Write a program for computing the total minimum cost I’ll have to spend at the end of N months (the period from now till retirement) knowing the initial age of the engine I (in months), the series of maintenance costs for 2CV engines over the months, the price of motor exchange as function of its age (in months), and the selling prices of the 2CV as function of the age of its engine. I don’t want to count every cent so all the above values are integers. Notice that the mooshak timeout for this task is 1 second. That is, your code should output an answer in 1 second max. A Time Limit Exceeded or Run Time Error will be issued otherwise.

Input

The input consists of 5 lines. The first line has an integer N representing the number of months till retirement, 1 ≤ N ≤ 240. The second line has the integer I, the initial age of the motor in months, 0 ≤ I ≤ 100. The third line has a space separated sequence of integer maintenance costs C(i), for a one month period, of an engine with i months at the beginning of the current month, 0 ≤ i ≤ N + I - 1. The fourth line has a space separated sequence of integer exchange prices T(i) for an engine with i months, 1 ≤ i ≤ N + I - 1. The fifth line has a space separated sequence of integer selling prices S(i) of the 2CV equipped with an engine that just turned i months old at the end of the N months, 1 ≤ i ≤ N + I+1.

Output

The output line has an integer representing the maximum possible money for the given input.

Input example 1

1
3
10 50 100 350
18 75 170
5000 4980 4750 4000

Output example 1

4820

Input example 2

5
2
100 150 200 250 330 450 499
180 290 390 450 500 500
5000 4980 4750 4000 3950 3730 3000

Output example 2

3620

My solution

import java.util.Scanner;

public class Main {

static int[] maintenance;
static int[] exchange;
static int[] sell;
static int truemax = Integer.MIN_VALUE;

public static void main(String[] args)
{
    Scanner sc = new Scanner(System.in);
    int months = sc.nextInt();
    int engine = sc.nextInt();

    maintenance = new int[months+engine];
    exchange = new int[months+engine - 1];
    sell = new int[months+engine];

    for(int i = 0; i < months+engine; i++)
    {
        maintenance[i] = sc.nextInt();
    }

    for(int i = 0; i < months+engine- 1; i++)
    {
        exchange[i] = sc.nextInt();
    }

    for(int i = 0; i < months+engine; i++)
    {
        sell[i] = sc.nextInt();
    }
    sc.close();

    int routes = (int) Math.pow(2, months);
    int f = routes/2;
    route(0,f, engine,engine, 0, 0);

    System.out.println(truemax);
}
static int type;

public static int route(int curr, int per, int eng, int inv_eng, int z, int 
inv_z)
{
        type = Math.floorDiv(curr,per);

        if(type%2 == 0)
        {
            z += exchange[eng - 1] + maintenance[0];
            eng = 1;
            inv_z += maintenance[inv_eng];
            inv_eng++;
        }
        else
        {
            z += maintenance[eng];
            eng++;
            inv_z += exchange[inv_eng - 1] + maintenance[0];
            inv_eng = 1;
        }

        if(per != 1)
        {
            for(int i = 0; i < 2; i++)
            {
            curr = route(curr,per/2, eng,inv_eng, z, inv_z);
            }
        }
        else
        {
            z = sell[eng - 1] - z;
            inv_z = sell[inv_eng - 1] - inv_z;
            curr++;
            if(z > truemax || inv_z > truemax)
            {
                if(z > inv_z)
                {
                    truemax = z;
                }
                else
                {
                    truemax = inv_z;
                }
            }
        }
        return curr;
    }
}

My program is taking too long for bigger inputs.
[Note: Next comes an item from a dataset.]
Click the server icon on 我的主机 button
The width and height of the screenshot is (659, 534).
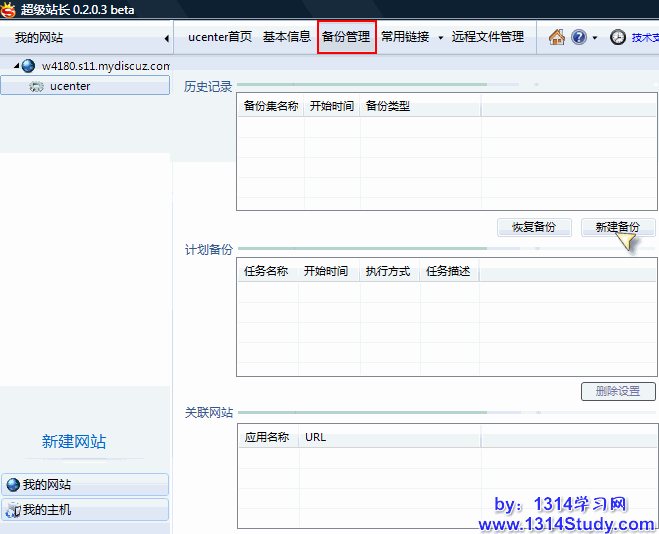13,510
What can I change to decrease the time taking to execute for some inputs in less than 1 second?

  • Welcome to Code Review! Hopefully you receive valuable input! – Sᴀᴍ Onᴇᴌᴀ Apr 16 at 16:16
  • Please do not update the code in your question to incorporate feedback from answers, doing so goes against the Question + Answer style of Code Review. This is not a forum where you should keep the most updated version in your question. Please see what you may and may not do after receiving answers. – Malachi Apr 16 at 16:52
  • 2
    Can you tell us where this problem/challenge/task was posted? e.g. textbook, website, etc. – Sᴀᴍ Onᴇᴌᴀ Apr 18 at 15:55
up vote 1 down vote accepted

This is a textbook example asking for dynamic programming. The time limit is chosen such that success is impossible without dynamic programming.

Dynamic programming can be applied to recursive problems. The idea is to store the results of all sub-problems in a table and if you encounter the same sub-problem again in another recursion path, you can return early.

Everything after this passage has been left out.